I get it. Not everyone is as excited about social media as I am. This semester I am requiring Twitter use in my online class and it’s been met with an overall lack of enthusiasm. But as social media continues to have an impact on so many facets of higher education and the workplace, I’m optimistically encouraging my students to at least dip their toes in the stream.
From the college admissions process and new academic programs specializing in social media to applicant screening and employee networks, being able to communicate online via social media is becoming a new literacy for a new time.
Adult students in particular may not be interested in this kind of open and public sharing of information about themselves, even if it’s professional in nature and purpose. It can seem like bragging, self-promotion, and poses some privacy concerns. Having a strategy in place before you start will help you make decisions about where and when you get involved.
Prepare to Participate
- Keep it professional. Present the information that best reflects your work-related interests and accomplishments. Whichever platform(s) you choose (many recommend LinkedIn) keep it up-to-date with changes in jobs and education.
- Extend your current connections. Start by following, “Liking,” and connecting with the people and organizations you already know and trust. Identify the profiles of your colleagues, favorite conference events, and professional associations in which you hold membership.
- Consider the exchange. Social media is not just about what you share, but also what you can gain from information shared by others. Use your efforts to build upon your personal learning network and stay current in your field of work and study.

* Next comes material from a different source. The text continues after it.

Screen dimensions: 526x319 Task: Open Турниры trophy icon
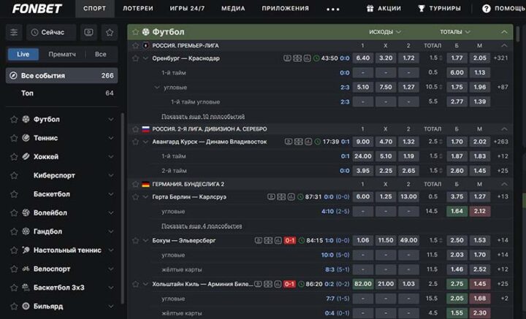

- Make it relevant to you. And that it meets your current needs and interests – whether it’s notifying you of new job postings, creating a newsfeed, locating important conversations, or seeking professional development. Keep your use focused on what you need now and feel free to change course when those needs change.
- Stay safe. Don’t feel pressure to post pictures of family, your birth date, your hometown, or your current location. While it can be helpful to indicate your state or region, you don’t need a lot of personal detail, especially with accounts you open with professional use in mind.
Think of social media not as something new in and of itself, but instead as a new tool that offers more effective and efficient ways to do some of the things you are already doing as you pursue your education and career goals. Here’s my list of the minimum involvement that may be expected by your instructors and potential employers:
- Claim your name. Creating a social media profile allows you to control the information that is out there about you and prevent potential confusion that may exist when employers conduct a search for your name.
- Show some activity. You don’t have to be an award-winning networker or have more friends or connections that anyone else in your class or industry. But being present in maintaining your online identity through social media profiles helps you present your professional self. Set aside just a little time each week to get started with this – share news you think is important, comment on information others are posting.
- Provide a way to be contacted. You never know when your social media profile will catch the attention of a recruiter. The information you include can also help someone in your network get to know you a little better so that they think of you for openings in their organizations and make the referral. You don’t need to provide a phone number or even your email address on many platforms that allow members to make contact within the system.
- Connect with your college. Look for ways in which your program and institution use social media platforms to communicate with students and the public at large. Options may include chatting with a librarian, connecting with alumni and employers, getting emergency announcements, and staying updated on current events.
Note than none of these activities involve a high degree of participation. Take some time to listen in on and observe how others are using social media. You’ll quickly identify techniques that are helpful, and not so helpful, as you further refine your strategy.